Items from a dataset:

********

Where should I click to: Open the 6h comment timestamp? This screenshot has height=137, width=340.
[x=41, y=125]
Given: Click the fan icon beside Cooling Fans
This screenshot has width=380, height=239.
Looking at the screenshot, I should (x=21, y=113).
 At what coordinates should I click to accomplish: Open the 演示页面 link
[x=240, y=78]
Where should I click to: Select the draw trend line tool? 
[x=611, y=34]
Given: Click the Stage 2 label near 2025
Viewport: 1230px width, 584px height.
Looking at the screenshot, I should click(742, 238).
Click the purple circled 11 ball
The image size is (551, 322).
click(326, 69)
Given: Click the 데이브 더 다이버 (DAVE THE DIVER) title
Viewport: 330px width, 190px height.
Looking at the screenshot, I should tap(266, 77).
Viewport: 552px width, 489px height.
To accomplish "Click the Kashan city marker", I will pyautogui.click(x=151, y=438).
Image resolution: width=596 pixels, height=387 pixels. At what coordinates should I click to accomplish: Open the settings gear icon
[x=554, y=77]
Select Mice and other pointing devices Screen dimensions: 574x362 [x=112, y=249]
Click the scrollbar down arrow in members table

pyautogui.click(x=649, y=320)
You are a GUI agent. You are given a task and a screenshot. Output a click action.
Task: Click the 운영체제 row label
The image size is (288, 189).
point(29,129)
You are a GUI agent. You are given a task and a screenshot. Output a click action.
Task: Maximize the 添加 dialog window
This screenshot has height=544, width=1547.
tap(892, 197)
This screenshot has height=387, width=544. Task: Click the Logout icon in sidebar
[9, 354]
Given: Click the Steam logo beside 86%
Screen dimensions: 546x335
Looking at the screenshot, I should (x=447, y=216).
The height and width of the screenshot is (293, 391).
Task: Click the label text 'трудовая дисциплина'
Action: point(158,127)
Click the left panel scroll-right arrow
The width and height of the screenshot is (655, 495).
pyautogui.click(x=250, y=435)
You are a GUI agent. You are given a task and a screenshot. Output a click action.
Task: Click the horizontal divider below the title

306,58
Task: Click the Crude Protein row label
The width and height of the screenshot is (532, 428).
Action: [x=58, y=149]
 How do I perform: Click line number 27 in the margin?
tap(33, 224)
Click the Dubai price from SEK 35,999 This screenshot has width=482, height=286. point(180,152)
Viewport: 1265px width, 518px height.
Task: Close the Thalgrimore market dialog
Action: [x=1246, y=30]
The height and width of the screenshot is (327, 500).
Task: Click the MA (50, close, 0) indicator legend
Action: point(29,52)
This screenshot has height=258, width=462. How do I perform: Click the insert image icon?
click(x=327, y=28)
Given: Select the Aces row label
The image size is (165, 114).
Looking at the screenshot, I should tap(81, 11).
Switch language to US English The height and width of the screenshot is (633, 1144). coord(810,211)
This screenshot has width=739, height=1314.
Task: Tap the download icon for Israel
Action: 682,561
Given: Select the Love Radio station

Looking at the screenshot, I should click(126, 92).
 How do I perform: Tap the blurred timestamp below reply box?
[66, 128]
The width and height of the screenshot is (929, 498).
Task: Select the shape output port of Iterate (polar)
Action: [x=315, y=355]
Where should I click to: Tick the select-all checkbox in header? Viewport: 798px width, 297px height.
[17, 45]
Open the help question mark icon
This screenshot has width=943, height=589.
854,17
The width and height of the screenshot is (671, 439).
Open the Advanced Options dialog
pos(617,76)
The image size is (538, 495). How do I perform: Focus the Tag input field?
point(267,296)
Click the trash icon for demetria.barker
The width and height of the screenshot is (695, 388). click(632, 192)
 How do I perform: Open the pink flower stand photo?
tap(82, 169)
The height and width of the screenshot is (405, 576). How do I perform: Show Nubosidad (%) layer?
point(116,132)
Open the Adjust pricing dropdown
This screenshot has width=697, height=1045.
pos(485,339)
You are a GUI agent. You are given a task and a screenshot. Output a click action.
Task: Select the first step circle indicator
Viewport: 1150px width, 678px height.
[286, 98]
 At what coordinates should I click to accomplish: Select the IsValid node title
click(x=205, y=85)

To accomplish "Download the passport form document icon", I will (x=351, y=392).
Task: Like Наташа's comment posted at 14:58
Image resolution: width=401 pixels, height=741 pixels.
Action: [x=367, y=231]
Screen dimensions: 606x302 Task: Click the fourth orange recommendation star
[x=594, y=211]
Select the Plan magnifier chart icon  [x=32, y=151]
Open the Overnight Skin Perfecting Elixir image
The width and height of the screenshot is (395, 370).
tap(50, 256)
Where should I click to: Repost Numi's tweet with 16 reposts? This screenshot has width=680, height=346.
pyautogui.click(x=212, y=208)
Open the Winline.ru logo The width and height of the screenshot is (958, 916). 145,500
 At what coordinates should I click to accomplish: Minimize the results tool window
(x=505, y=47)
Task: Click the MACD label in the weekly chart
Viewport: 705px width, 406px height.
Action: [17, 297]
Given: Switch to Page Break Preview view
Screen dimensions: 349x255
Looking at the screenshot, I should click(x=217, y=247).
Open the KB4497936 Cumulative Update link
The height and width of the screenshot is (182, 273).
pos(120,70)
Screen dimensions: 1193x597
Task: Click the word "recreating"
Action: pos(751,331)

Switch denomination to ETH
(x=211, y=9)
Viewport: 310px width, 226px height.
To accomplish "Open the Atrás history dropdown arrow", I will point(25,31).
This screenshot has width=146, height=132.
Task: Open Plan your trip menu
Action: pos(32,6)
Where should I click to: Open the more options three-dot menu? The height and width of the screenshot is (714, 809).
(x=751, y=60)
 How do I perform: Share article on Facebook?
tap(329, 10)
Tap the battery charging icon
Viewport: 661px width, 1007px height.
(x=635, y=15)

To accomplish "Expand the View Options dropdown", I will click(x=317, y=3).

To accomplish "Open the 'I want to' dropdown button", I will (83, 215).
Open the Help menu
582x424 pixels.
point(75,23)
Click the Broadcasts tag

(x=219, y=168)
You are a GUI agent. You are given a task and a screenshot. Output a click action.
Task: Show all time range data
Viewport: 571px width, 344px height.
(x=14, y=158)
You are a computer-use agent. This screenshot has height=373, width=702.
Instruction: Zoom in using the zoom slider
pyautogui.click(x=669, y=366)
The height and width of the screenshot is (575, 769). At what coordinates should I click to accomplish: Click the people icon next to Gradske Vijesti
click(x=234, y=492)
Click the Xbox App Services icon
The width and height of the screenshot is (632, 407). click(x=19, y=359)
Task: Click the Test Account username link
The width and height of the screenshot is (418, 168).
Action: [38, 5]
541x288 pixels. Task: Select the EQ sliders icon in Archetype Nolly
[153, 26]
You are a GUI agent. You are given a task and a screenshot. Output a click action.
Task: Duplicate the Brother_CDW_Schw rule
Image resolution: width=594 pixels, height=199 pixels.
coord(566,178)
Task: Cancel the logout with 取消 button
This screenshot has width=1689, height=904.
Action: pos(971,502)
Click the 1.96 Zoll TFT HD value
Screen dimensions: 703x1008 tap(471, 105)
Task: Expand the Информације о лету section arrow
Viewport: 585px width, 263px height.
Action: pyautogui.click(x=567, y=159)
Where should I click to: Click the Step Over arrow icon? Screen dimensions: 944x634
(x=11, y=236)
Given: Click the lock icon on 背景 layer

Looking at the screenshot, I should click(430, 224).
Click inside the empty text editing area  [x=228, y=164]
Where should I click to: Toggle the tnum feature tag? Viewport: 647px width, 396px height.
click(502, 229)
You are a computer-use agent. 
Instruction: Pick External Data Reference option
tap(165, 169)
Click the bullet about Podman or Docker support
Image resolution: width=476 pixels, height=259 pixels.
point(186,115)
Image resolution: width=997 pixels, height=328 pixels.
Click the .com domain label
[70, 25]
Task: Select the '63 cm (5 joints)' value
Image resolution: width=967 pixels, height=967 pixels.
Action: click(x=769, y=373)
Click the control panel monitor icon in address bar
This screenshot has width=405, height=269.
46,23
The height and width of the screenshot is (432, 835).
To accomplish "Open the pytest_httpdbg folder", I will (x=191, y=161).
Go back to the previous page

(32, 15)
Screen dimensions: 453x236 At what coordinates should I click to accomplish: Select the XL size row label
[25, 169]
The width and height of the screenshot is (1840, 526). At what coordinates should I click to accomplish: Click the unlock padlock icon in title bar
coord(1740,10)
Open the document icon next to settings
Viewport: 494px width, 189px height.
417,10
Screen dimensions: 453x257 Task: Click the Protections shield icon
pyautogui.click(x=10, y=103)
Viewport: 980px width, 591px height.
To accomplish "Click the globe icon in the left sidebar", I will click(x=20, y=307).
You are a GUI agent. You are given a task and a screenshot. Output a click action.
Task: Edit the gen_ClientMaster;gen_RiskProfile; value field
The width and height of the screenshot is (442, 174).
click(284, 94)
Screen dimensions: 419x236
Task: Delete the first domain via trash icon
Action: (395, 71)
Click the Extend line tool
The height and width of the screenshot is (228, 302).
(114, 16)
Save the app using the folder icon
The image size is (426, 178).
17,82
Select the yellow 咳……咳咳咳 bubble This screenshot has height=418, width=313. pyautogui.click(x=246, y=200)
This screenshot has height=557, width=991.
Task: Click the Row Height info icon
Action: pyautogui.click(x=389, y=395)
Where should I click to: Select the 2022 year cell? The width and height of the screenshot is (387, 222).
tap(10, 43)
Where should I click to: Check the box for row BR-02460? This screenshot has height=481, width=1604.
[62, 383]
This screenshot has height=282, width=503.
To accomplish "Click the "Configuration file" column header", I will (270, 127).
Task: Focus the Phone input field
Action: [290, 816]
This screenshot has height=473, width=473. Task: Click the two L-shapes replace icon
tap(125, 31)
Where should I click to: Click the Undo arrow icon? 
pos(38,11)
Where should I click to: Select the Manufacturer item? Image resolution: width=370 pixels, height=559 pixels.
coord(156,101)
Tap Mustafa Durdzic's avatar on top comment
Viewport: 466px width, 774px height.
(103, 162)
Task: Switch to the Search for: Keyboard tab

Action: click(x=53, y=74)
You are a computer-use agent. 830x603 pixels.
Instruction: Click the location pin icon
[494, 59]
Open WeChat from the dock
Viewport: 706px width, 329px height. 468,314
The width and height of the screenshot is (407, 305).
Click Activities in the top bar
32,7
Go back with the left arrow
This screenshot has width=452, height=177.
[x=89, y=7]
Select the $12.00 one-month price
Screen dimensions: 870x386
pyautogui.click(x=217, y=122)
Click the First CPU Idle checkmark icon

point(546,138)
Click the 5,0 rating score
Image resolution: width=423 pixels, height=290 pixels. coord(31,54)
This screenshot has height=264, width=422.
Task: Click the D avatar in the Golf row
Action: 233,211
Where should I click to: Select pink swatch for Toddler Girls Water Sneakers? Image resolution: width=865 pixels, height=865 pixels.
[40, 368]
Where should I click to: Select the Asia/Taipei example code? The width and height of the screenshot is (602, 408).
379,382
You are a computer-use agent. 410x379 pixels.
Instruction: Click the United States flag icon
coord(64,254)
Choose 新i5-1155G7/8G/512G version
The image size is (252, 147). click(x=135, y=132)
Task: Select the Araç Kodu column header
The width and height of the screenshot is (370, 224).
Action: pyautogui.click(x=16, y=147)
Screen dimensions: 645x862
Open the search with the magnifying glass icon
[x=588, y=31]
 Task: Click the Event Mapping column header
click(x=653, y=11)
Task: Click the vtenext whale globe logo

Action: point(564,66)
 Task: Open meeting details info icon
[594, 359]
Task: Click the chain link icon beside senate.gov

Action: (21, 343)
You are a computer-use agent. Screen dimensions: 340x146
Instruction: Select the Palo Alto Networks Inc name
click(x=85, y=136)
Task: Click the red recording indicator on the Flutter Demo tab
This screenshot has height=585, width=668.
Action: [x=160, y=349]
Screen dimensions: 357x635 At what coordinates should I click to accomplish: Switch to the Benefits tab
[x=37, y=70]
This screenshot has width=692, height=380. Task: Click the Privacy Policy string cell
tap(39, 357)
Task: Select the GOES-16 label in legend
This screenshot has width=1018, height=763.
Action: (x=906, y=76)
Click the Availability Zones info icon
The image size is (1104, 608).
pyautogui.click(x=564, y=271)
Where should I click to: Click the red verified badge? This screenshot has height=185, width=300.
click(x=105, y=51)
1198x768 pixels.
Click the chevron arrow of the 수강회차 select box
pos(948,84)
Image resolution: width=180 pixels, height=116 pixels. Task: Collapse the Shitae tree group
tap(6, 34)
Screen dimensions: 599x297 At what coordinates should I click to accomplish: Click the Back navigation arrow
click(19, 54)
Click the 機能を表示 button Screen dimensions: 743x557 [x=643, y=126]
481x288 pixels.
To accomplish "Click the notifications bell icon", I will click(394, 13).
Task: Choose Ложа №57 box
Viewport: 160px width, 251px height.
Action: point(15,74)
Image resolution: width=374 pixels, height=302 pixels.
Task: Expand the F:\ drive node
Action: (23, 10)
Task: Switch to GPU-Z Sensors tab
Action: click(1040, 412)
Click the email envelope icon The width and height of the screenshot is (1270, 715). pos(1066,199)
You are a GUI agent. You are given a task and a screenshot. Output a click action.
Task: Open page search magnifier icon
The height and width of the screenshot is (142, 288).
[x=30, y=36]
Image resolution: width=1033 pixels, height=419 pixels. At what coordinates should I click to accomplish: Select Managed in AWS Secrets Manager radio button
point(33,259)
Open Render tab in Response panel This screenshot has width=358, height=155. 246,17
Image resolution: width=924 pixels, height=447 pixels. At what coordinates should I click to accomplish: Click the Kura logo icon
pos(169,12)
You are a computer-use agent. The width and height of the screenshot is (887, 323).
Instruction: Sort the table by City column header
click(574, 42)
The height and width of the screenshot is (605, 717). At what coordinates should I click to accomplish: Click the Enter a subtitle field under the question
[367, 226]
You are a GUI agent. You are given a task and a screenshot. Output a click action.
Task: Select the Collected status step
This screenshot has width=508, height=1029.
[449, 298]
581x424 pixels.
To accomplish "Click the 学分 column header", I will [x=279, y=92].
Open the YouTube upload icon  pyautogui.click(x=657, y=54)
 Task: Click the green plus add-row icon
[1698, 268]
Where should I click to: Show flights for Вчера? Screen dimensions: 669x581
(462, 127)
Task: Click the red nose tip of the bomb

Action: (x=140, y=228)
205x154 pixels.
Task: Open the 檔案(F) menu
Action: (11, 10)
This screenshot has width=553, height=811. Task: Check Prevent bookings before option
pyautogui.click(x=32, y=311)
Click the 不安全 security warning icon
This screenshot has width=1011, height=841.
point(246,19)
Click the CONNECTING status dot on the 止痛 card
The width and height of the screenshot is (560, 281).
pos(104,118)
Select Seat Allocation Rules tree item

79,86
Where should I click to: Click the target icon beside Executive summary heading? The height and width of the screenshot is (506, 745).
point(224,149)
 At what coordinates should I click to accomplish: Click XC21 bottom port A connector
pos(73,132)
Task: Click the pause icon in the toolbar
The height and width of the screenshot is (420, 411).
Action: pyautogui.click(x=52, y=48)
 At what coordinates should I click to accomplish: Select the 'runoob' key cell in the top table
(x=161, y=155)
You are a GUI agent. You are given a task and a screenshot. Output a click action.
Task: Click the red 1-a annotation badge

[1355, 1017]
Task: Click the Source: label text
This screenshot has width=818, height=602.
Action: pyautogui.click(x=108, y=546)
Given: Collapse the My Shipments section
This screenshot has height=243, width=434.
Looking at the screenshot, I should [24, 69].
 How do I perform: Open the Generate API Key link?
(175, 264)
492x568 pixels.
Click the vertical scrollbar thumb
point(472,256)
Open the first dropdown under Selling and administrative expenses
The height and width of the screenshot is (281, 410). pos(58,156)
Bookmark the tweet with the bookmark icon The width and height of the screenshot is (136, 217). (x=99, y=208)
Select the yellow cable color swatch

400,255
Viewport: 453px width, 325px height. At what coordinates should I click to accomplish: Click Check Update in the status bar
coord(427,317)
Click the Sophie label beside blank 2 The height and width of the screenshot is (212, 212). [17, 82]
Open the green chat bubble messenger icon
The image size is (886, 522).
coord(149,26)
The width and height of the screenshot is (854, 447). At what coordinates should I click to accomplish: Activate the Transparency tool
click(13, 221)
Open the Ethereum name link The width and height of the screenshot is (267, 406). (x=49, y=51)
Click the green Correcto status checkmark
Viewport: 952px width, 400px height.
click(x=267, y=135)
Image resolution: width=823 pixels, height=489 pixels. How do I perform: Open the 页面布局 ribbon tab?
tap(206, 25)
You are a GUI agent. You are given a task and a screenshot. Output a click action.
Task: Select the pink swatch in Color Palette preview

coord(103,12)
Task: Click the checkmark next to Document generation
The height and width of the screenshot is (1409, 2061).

********

● Goal of the exercise: Apply a filter for "section" to the data above, then copy each line that matches.

● Output for this exercise:
Task: Expand the Информације о лету section arrow
Given: Collapse the My Shipments section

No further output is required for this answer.